Reproduce the items below word for word, from their first line through the line containing "tap(71, 33)", including both of those lines.

Items from a pointing dataset

◆ ◆ ◆ ◆ ◆

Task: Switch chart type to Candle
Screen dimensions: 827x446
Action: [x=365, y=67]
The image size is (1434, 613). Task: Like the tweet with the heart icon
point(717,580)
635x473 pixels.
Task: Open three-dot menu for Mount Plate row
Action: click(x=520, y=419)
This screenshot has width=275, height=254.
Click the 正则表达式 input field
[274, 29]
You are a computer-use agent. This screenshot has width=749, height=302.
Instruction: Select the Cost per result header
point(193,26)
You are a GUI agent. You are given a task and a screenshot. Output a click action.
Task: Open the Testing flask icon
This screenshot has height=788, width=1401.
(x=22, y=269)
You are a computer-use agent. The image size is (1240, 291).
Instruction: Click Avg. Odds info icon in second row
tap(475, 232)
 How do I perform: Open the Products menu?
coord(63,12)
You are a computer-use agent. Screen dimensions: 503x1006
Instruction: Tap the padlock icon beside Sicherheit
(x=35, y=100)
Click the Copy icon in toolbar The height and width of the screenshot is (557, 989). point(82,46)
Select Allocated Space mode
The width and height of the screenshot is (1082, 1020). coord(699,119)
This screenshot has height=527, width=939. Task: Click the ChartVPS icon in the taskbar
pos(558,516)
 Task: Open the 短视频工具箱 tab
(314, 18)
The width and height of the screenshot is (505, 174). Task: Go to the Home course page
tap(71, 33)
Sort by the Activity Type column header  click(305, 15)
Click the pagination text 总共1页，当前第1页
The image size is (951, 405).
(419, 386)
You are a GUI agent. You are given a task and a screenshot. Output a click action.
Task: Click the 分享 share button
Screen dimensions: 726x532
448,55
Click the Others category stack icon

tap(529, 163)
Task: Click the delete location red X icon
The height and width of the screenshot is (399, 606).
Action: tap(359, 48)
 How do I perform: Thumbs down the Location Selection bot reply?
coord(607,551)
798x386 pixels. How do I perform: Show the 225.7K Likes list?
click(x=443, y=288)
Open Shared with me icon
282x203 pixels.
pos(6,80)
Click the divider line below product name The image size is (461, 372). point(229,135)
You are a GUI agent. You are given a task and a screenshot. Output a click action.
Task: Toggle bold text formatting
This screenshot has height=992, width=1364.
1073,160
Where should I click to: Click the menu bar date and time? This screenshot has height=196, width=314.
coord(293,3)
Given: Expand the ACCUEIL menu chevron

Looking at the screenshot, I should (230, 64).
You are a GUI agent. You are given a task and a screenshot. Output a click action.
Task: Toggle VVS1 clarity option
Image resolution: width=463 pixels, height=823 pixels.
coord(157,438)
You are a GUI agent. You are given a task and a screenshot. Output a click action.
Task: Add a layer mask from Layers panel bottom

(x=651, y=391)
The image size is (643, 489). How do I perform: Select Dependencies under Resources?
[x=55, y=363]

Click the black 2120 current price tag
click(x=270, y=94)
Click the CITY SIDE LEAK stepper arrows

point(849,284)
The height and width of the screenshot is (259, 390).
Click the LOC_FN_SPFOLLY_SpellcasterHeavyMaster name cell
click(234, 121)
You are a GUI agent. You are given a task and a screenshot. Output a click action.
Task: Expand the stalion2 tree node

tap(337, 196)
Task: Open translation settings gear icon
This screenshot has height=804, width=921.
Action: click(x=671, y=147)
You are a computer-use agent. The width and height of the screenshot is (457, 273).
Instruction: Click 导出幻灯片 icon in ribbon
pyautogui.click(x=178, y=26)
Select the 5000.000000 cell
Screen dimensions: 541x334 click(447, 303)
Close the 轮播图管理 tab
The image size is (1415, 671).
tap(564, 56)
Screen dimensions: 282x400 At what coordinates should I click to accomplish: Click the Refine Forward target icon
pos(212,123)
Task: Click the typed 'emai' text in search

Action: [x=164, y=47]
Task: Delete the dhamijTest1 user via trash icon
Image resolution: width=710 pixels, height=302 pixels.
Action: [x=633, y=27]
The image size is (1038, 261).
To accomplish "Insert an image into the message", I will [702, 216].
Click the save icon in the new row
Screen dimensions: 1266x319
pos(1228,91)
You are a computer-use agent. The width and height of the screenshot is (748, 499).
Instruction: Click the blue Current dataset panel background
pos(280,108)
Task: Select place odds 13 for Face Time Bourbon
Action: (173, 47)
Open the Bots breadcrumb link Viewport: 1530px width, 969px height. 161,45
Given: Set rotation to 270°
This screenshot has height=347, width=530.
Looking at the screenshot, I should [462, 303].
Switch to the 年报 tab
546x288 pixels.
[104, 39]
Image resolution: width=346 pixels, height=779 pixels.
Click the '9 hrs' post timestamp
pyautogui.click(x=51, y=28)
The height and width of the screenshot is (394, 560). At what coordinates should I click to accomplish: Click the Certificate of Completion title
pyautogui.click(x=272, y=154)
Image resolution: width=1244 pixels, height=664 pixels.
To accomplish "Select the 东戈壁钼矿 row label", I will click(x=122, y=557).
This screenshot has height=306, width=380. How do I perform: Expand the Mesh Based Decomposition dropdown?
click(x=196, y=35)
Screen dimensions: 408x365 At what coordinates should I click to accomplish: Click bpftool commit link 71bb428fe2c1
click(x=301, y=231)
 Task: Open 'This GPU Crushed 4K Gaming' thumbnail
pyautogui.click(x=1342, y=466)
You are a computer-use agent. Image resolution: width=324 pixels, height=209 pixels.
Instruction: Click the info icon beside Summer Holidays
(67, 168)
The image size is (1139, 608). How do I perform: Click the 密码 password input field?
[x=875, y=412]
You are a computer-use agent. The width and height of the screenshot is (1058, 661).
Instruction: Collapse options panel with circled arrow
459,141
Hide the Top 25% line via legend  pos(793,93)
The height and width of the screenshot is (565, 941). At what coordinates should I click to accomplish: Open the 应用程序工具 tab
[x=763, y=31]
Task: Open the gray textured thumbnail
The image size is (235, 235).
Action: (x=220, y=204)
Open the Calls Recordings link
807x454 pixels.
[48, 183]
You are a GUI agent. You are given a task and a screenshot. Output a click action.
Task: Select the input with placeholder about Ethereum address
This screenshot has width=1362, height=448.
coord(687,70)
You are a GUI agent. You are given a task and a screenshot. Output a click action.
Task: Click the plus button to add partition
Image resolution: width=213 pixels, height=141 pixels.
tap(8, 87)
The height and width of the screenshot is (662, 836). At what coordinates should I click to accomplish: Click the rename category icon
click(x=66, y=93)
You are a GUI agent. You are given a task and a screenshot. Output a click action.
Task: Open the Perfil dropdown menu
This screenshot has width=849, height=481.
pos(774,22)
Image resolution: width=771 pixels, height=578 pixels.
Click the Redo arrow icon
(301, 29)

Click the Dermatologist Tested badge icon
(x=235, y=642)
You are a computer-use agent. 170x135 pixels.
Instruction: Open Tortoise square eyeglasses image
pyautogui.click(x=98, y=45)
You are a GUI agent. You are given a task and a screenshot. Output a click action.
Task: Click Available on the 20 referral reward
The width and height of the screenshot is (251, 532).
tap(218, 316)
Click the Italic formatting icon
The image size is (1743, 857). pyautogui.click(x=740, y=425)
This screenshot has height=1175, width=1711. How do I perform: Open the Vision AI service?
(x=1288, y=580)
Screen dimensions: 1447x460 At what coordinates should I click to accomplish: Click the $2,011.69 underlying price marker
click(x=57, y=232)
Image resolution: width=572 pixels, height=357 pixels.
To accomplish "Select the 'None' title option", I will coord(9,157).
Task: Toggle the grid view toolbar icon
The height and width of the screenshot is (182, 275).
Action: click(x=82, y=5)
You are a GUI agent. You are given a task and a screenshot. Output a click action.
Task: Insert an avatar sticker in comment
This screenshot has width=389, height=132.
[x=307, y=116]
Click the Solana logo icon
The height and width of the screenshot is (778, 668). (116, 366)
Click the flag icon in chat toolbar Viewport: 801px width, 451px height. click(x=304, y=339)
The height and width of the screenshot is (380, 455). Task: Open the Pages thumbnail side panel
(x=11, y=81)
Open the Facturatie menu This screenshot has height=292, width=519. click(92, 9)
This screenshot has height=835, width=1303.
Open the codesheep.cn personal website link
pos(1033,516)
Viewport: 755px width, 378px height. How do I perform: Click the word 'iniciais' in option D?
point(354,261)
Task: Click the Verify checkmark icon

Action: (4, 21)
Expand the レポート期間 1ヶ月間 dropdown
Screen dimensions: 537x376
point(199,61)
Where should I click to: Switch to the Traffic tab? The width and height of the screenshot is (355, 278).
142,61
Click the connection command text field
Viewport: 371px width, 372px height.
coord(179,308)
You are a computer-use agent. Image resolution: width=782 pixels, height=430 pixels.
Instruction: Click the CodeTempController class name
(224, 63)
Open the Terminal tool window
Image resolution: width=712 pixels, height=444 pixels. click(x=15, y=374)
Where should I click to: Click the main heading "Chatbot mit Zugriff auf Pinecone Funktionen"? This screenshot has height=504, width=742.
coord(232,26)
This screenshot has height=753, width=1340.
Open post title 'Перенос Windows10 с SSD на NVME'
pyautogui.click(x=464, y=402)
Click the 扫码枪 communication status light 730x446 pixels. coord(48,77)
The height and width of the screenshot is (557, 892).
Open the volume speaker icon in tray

◆ ◆ ◆ ◆ ◆

Task solution:
Task: Switch chart type to Candle
Screen dimensions: 827x446
Action: [x=365, y=67]
The image size is (1434, 613). Task: Like the tweet with the heart icon
point(717,580)
635x473 pixels.
Task: Open three-dot menu for Mount Plate row
Action: click(x=520, y=419)
This screenshot has width=275, height=254.
Click the 正则表达式 input field
[274, 29]
You are a computer-use agent. This screenshot has width=749, height=302.
Instruction: Select the Cost per result header
point(193,26)
You are a GUI agent. You are given a task and a screenshot. Output a click action.
Task: Open the Testing flask icon
This screenshot has height=788, width=1401.
(x=22, y=269)
You are a computer-use agent. The image size is (1240, 291).
Instruction: Click Avg. Odds info icon in second row
tap(475, 232)
 How do I perform: Open the Products menu?
coord(63,12)
You are a computer-use agent. Screen dimensions: 503x1006
Instruction: Tap the padlock icon beside Sicherheit
(x=35, y=100)
Click the Copy icon in toolbar The height and width of the screenshot is (557, 989). point(82,46)
Select Allocated Space mode
The width and height of the screenshot is (1082, 1020). coord(699,119)
This screenshot has height=527, width=939. Task: Click the ChartVPS icon in the taskbar
pos(558,516)
 Task: Open the 短视频工具箱 tab
(314, 18)
The width and height of the screenshot is (505, 174). Task: Go to the Home course page
tap(71, 33)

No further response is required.